All of these are necessary skills and knowledge that lead to good choices about sex, sexual relationships, and love. All of this is sexuality education.

Some misconceptions about sex are based in misrepresentations of these early approaches to sexuality. But often misconceptions are more about what is left out of sexuality education than what is included—like not giving complete information about body parts. This empty space without information is where best guesses and peers’ influence can rush in and do more harm than good.

There is a need for some level of explicit conversation in these childhood years. Most children are talking about sex with their friends by the time they turn eight. If you want to be the first one to talk with your child about sex (and you should want this), you should talk with them before they are eight. When you start the conversation about sex, rather than allowing it to be started by peers, you teach your child that conversations about sex are allowed and encouraged in the home. This will do wonders for your conversations about sexuality with your child in the long run!

And then comes early adolescence, or middle school. This is the age when young people start looking with increasing clarity and interest toward the reality (sometimes the far-off reality) of romantic and sexual relationships. However, young people are generally not deeply engaged in these activities yet. This rather delicate balance of interest but little actual involvement creates a perfect environment for young people to learn about sexuality more fully through a comprehensive sexuality class and growing conversations in the home. They are able to take in the specifics of sexuality and good practices in regard to decision making without judging (or feeling judged) based on a prior sexual history.

During high school is when most youth have their first romantic relationships and about half have their first sexual experiences. This is another time when extended conversations about sexuality are important. Across the adolescent years, youth contextualize information differently as they have increasing personal knowledge of and exposure to sexual relationships, through either their own experiences or those of their peers. While sexuality should be a conversation that starts at birth and never really stops, it is the adolescent years when the heaviest-hitting and most explicit parent/child conversations should take place.

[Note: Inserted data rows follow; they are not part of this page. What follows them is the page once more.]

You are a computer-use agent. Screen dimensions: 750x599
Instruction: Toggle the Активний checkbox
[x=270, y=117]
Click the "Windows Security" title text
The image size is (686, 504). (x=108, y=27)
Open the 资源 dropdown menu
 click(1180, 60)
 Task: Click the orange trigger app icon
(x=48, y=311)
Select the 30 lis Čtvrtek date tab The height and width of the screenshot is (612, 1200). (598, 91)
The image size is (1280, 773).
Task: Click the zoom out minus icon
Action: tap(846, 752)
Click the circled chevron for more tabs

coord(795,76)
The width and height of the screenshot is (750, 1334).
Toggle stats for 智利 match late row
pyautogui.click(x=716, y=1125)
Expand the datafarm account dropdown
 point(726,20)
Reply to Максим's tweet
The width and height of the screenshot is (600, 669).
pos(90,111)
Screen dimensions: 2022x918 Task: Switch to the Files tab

The two biggest factors determining whether family-based conversations about sex will be easy or hard are: (1) you and (2) your child. You only have control over the first of those factors. Getting yourself into a clear headspace about your own sexuality (both current and past) will get you off to the best start possible. If you aren’t ready to engage openly and meaningfully, how can you expect your child to?

So when should you have The Talk? You should have it tonight and tomorrow and again in a few weeks. You should have it about big things and little things. And you should remember that regardless of whether you’re talking, your child is listening and learning.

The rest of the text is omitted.